Defying much of Israel's political elite and virtually all the national media, President Ezer Weizman today refused to resign or take a leave of absence as a criminal investigation into his financial dealings began.
In a blunt, damn-the-torpedoes two-minute statement delivered live on prime time television, the 75-year-old head of state vowed to "fight to the end," insisted on his "honesty and integrity" and said if he had erred, it was a "human mistake, made in all innocence."
Looking drawn but determined, Weizman said he would not take a leave of absence, as Justice Minister Yossi Beilin urged him to do last week. He said he is ready to submit to a police questioning about his relationship with a French textile tycoon who reportedly gave him hundreds of thousands of dollars starting in the late 1980s.

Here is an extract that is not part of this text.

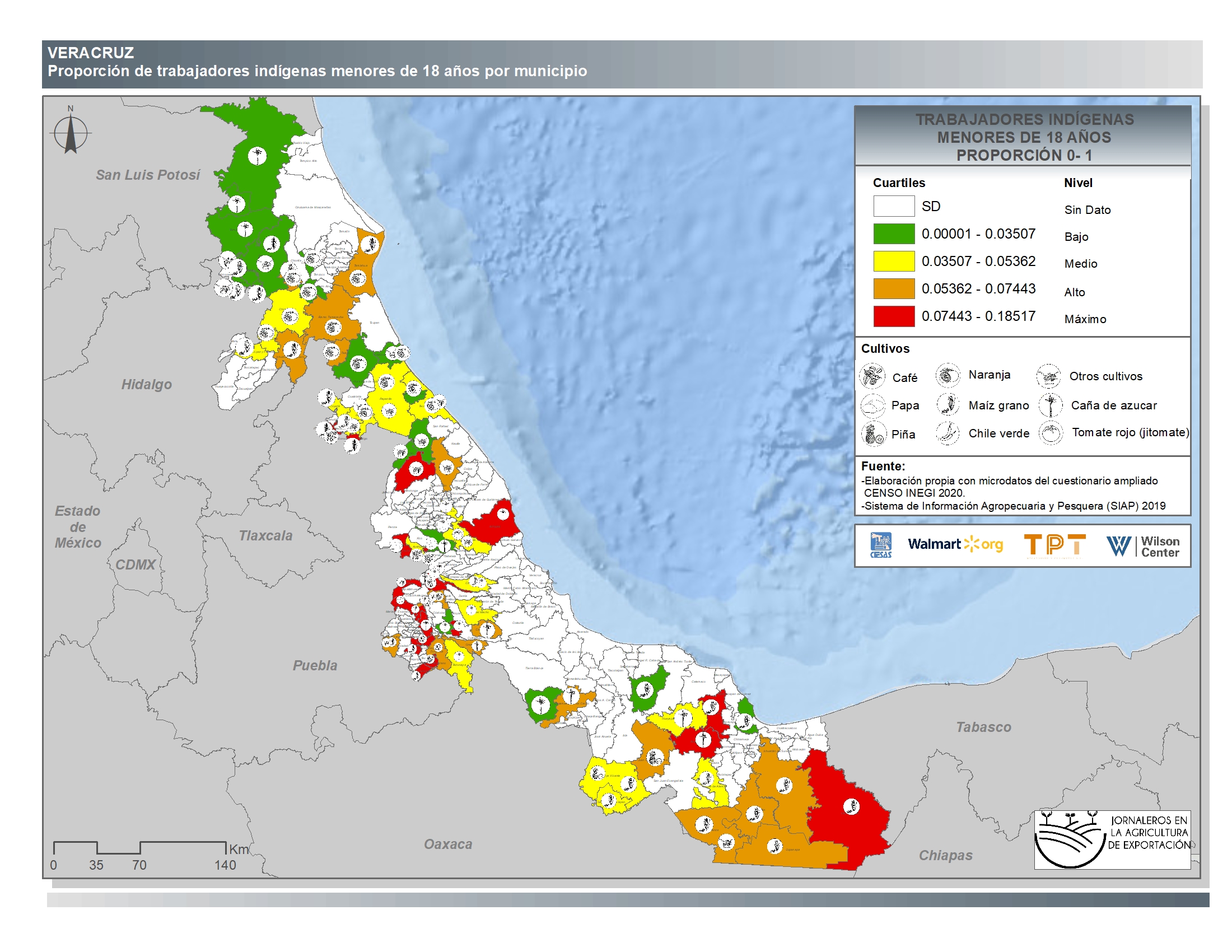Click the Jornaleros en la Agricultura logo
Image resolution: width=1232 pixels, height=952 pixels.
tap(1112, 839)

"I've never abandoned a fight and I won't abandon this fight either," the former fighter pilot, air force chief and deputy army commander declared.
Weizman read his statement at his official residence here. No journalists were present to question him afterward. When he finished with his prepared text, the cameras cut away to a continuing firestorm of allegations and negative commentary directed at him from across the political spectrum.
"We expect more from the president," said Yuli Tamir, the leftist immigration minister. "The president should have taken a leave of absence."
Shaul Yahalom, a leader of the right-wing National Religious Party, said: "The president made a mistake yet again tonight."
Weizman's statement followed three weeks of uproar over reports that French millionaire Edouard Saroussi deposited $453,000 into an account controlled by Weizman's lawyer beginning in 1988. At the time, Weizman was a cabinet minister and lawmaker, but the deposits apparently continued after he became president in 1993.
Weizman has called the cash transfers a "gift" from a close friend, and at first he said he had no business connections with Saroussi. But following reports that Weizman had done some consulting for Saroussi in 1983-84, Attorney General Elyakim Rubinstein last week ordered a full police investigation into whether the president had reported the gifts in full, paid taxes on them or done favors for Saroussi in return.
Virtually every newspaper in the country has called for Weizman to resign or take a leave from his mostly ceremonial job. In response, the president apparently decided to appeal directly to the Israeli public, with whom his cranky persona and record as a war hero have always struck a sympathetic chord.
It is unclear if the strategy will succeed. Since the cash gifts were revealed, polls have registered a sharp drop in support for Weizman. Today, Justice Minister Beilin said that while the investigation is underway he would ask Weizman not to perform two of his main roles: swearing in judges and granting pardons or reduced sentences to convicts.
One of the rare voices of support for Weizman came from Asa Kashir, a close adviser to the late prime minister Yitzhak Rabin. "Our society is so quick to judge and so wicked, and very close to being a lynching society," he said.